EXERCISE AIM: Using the entries that follow, transcribe only the lines from the line with "Task: Select Photo Filter Presets - NEW" to the line with "Task: Click the info icon beside 历史信息", both included, exactly as they stand and without pictures.

RECORDS PROVIDED:
⁂
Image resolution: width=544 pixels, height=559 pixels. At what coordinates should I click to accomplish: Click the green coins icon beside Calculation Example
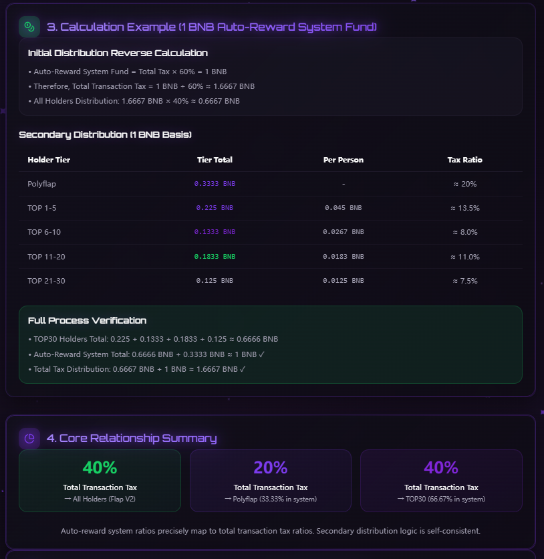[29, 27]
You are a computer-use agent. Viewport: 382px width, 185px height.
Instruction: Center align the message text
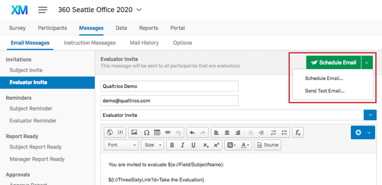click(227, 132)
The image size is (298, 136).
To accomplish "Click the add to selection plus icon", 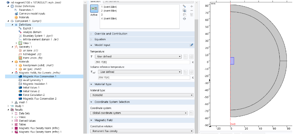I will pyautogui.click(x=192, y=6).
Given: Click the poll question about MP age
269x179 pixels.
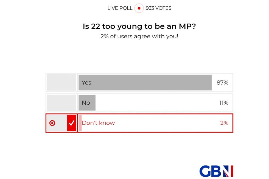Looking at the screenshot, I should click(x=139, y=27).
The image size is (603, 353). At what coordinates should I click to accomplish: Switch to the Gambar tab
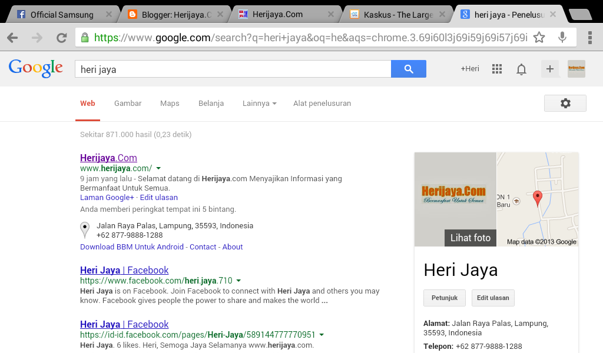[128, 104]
⁂
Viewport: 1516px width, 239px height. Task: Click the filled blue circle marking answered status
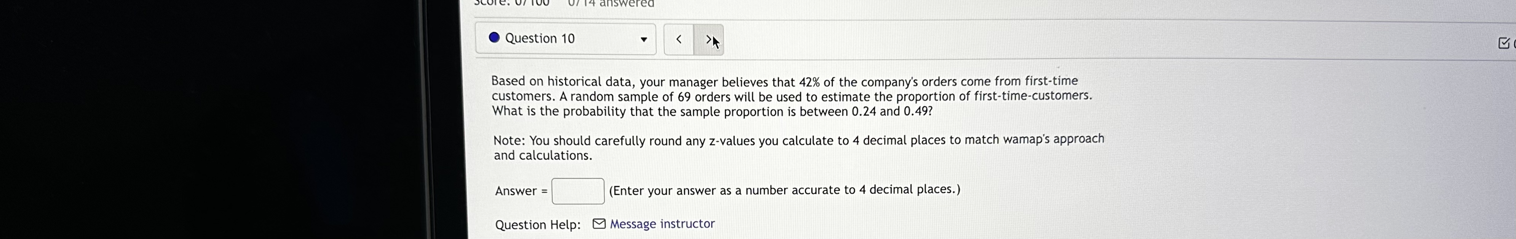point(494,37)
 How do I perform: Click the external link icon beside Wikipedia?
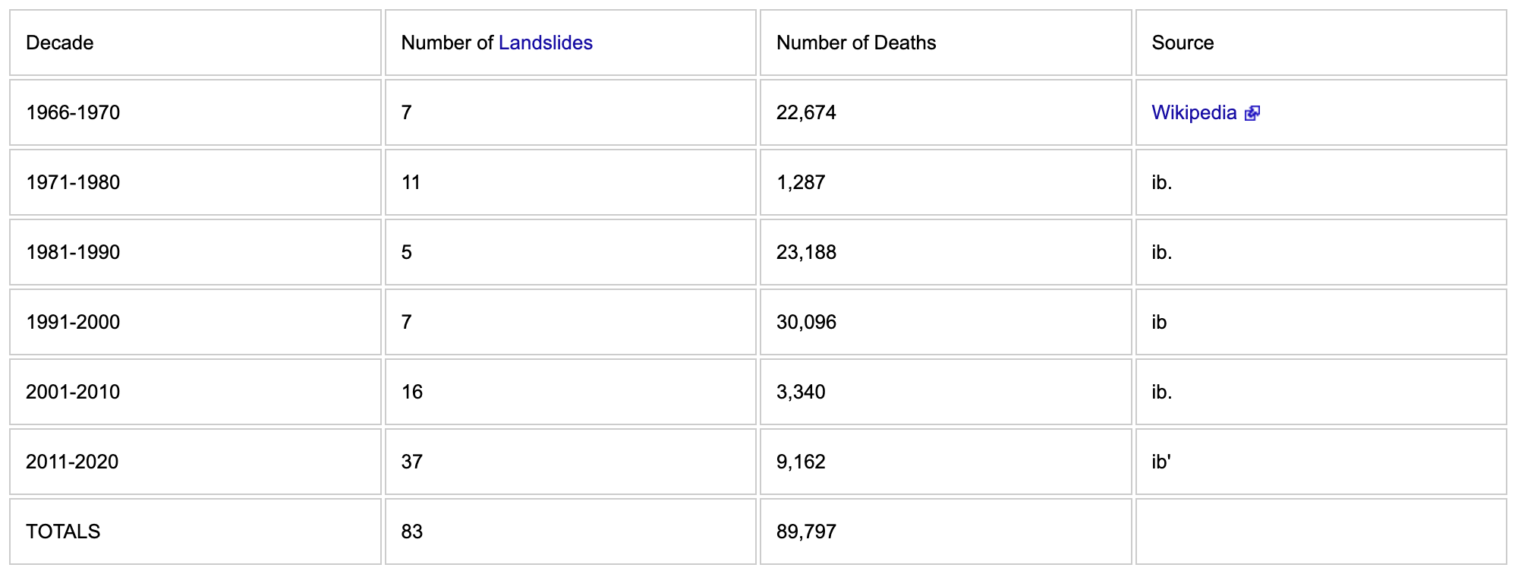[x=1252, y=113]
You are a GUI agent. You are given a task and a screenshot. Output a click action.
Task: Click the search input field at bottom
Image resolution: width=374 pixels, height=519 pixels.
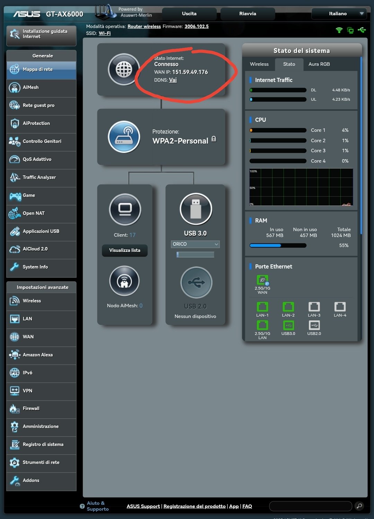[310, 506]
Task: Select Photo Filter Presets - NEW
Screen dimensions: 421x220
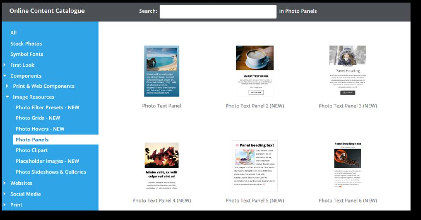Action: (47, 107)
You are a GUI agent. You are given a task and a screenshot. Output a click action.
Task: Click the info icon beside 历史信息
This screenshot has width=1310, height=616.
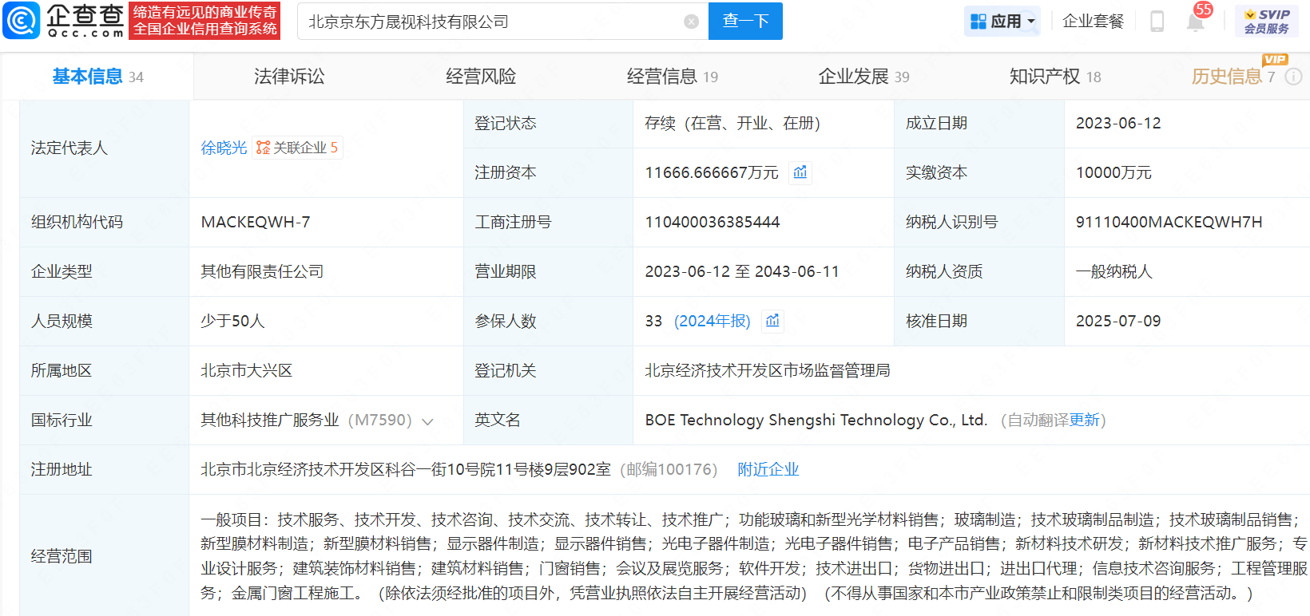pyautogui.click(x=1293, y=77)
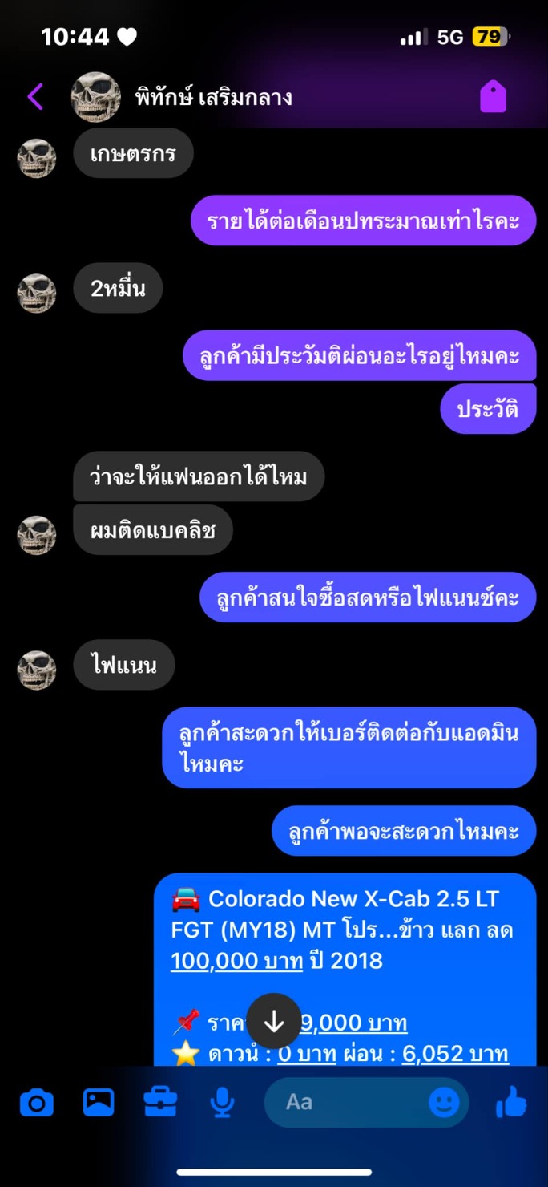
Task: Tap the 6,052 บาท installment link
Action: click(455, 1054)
⁂
ANSWER TO THIS TASK:
Task: Select Photo Filter Presets - NEW
Screen dimensions: 421x220
Action: (47, 107)
You are a GUI agent. You are given a task and a screenshot. Output a click action.
Task: Click the info icon beside 历史信息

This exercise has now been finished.